WHAT YOU WILL DO -
(1) In the asteroid mining article below, list every characteristic the text gives for solar sails.
(2) Extend the asteroid mining article below, starting right after its last sentence.

EXTRACTED TEXT -

If and when we ever get an asteroid mining industry off the ground, one of the most important decisions to be made in the structure of any asteroid mining mission would be how to get the resources back to where all of our other infrastructure is — somewhere around the Earth.

That decision typically will focus on one of two propulsion methodologies — chemical rockets, such as those we already use to get us into space in the first place, or solar sails, which, while slower and unable to get us into orbit, don’t require any fuel. So, which propulsion methodology is better for these future missions? A study by researchers at the University of Glasgow looked at those two scenarios and came out with a clear-cut answer: solar sails.

The economics of asteroid mining

When answering these types of theoretical questions, it is essential to impose limits on the answers. For example, billions of asteroids exist in the solar system, so it’s more realistic to only look at those known as Near Earth Asteroids (NEAs). But even so, there are over 30,000 known NEAs. It would have been impossible for lead author Merel Vergaaij, then a Ph.D. student at the university, and her colleagues to calculate optimized trajectories for each of them.

INFORMATION PROVIDED -
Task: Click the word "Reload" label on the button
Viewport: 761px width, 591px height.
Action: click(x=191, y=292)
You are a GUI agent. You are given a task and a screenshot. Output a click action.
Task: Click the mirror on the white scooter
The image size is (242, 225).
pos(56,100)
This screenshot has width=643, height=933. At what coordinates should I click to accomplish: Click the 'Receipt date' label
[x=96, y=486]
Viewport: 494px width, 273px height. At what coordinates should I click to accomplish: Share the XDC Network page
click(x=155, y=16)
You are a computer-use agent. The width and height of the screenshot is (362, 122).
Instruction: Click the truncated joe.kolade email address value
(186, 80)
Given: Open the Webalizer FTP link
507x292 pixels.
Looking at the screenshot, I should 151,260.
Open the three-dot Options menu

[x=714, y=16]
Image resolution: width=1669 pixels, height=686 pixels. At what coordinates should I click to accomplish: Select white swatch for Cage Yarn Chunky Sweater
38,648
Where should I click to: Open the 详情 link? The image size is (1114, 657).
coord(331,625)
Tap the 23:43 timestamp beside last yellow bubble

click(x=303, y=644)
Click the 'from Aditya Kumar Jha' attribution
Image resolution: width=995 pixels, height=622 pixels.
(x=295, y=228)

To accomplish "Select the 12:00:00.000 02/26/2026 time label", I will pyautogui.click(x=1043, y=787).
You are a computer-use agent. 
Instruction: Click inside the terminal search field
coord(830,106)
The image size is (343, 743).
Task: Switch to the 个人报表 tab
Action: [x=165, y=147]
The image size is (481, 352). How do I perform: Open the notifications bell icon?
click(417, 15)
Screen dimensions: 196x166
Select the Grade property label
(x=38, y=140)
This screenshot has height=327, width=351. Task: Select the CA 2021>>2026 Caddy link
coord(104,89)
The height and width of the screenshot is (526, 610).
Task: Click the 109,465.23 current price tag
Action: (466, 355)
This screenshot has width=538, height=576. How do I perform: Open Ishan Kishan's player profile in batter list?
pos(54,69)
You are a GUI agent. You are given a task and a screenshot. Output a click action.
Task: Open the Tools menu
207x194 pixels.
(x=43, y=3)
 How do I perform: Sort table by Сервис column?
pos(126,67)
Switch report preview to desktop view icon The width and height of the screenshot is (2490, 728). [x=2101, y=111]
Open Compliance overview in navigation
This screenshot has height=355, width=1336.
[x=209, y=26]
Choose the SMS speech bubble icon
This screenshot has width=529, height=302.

RESULTS OF THE TASKS -
(1)
- They are slower.
- They are unable to get us into orbit.
- They don't require any fuel.

(2)
So they broke the area around Earth down into generalized orbital parameters — semi-major axis distance, eccentricity, and inclination. With those three parameters, it is easier to get a handle on what a general transfer orbit would look like to a given asteroid in that region of space, some of which would be quite close to Earth on its orbital path.

Other constraints were also necessary — such as calculating only the cost and benefit of transferring material back from the asteroid, not the mining of the asteroid itself. Getting the mining equipment there and set up was considered beyond the scope of this paper. Moreover, there needed to be a wait time at the asteroid itself so the return mission could have time to stock up on the material it would be carrying.

That material, in this calculation, was volatiles. Volatiles, such as water, has been a focal point of asteroid mining discussions, as they form the basis of rocket fuel that would be needed to explore farther into the solar system and cost a lot of money to bring up from Earth itself. Moreover, chemical rockets can then use some of that volatiles as their own fuel to make their way back to the Earth system.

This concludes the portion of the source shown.